# EXERCISE DETAILS:
Rewrite the news article from "When the women, Helene" to "last Valentine's Day.", putting "district council" in place of "borough council".

# SOURCE EXTRACT:

----

France, it turns out, has its own version of Kentucky county clerk Kim Davis -- a public official who's trying to avoid any duties connected with same-sex marriages -- and like Davis, she may suffer legal consequences for it.
Sabrina Hout, a former deputy mayor of Marseille, was in the city's municipal court Tuesday to face charges of discrimination through her actions to avoid performing the marriage of two women a year ago. This is the first such case since France legalized same-sex marriage in 2013, reports French news outlet Europe 1.
When the women, Helene Burucoa and Claude Genart, came to her office to be married August 16, 2014, Hout claimed she was not feeling well and had a borough council member perform the marriage.
However, borough council members, unlike deputy mayors, are not authorized to perform marriages. A city investigation led to Burucoa and Genart's marriage being declared invalid, and they were finally legally married last Valentine's Day.
In court today, various character witnesses appeared on Hout's behalf, with some saying she is not homophobic, reports French newspaper Liberation. The lawyer for the couple said, however, "My clients do not care whether you are or not. They say they have been discriminated against because you refused to marry them. You were in an internal conflict that you resolved in doing wrong."

----

(Saved entries)

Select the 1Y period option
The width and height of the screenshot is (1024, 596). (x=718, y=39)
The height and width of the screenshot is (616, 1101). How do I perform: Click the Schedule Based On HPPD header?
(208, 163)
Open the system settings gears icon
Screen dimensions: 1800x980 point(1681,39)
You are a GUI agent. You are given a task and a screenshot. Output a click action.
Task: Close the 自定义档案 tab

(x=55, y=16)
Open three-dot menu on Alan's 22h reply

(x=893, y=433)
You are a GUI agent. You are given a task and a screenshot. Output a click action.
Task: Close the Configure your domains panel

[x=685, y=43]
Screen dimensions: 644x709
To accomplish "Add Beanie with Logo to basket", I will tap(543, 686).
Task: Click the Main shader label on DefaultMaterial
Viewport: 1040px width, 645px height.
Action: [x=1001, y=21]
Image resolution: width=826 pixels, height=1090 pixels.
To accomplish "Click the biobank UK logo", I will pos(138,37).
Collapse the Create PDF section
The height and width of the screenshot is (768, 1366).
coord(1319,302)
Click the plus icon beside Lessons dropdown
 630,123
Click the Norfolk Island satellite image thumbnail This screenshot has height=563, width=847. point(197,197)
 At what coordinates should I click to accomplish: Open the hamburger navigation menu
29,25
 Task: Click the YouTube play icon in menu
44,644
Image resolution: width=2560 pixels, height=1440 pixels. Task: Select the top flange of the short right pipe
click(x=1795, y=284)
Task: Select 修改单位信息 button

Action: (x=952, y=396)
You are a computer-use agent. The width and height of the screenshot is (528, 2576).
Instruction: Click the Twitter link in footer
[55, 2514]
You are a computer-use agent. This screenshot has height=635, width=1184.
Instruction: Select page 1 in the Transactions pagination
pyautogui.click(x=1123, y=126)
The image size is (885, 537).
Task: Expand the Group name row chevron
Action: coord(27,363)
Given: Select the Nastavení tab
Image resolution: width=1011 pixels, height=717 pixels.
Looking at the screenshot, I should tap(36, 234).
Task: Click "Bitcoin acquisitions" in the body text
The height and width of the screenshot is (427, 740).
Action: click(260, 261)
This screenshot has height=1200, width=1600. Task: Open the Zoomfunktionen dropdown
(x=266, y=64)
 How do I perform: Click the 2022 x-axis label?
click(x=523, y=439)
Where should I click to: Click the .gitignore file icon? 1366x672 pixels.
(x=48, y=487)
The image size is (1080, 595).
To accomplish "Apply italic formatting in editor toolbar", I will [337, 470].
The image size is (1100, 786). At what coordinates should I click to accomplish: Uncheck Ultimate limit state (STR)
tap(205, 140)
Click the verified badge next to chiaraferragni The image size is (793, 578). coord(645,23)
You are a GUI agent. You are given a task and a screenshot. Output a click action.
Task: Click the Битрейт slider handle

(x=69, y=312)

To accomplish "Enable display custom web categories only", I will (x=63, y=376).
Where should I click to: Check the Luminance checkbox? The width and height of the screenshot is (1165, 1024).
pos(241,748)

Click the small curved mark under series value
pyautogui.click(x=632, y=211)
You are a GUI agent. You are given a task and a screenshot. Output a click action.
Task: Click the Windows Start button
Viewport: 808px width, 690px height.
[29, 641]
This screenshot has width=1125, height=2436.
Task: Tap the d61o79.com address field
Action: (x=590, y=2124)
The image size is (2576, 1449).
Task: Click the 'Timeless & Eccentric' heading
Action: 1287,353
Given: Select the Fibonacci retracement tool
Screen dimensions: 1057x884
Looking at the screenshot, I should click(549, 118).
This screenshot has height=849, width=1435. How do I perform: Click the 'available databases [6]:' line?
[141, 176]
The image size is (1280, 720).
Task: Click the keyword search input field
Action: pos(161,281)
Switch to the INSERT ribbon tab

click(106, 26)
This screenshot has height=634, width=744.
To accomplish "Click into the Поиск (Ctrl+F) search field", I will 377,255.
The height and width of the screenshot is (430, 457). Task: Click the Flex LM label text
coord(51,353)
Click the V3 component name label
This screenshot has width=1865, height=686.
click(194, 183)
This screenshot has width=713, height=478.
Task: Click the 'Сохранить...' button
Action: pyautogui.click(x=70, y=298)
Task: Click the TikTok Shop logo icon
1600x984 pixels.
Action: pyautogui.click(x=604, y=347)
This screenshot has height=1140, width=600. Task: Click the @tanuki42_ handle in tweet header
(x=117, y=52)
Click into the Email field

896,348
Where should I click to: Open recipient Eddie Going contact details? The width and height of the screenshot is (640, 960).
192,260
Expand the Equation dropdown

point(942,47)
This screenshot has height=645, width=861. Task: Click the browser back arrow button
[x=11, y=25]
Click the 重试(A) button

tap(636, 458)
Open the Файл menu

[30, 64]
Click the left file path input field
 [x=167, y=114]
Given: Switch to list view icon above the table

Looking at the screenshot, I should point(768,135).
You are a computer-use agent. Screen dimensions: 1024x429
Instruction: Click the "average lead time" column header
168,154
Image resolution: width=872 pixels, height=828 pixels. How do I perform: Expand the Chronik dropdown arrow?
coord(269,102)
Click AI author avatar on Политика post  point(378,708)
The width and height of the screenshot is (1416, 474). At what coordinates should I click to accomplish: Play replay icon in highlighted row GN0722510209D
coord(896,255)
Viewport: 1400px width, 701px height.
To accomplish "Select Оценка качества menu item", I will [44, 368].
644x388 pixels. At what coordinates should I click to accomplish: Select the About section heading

----

# REPLY:
When the women, Helene Burucoa and Claude Genart, came to her office to be married August 16, 2014, Hout claimed she was not feeling well and had a district council member perform the marriage.
However, district council members, unlike deputy mayors, are not authorized to perform marriages. A city investigation led to Burucoa and Genart's marriage being declared invalid, and they were finally legally married last Valentine's Day.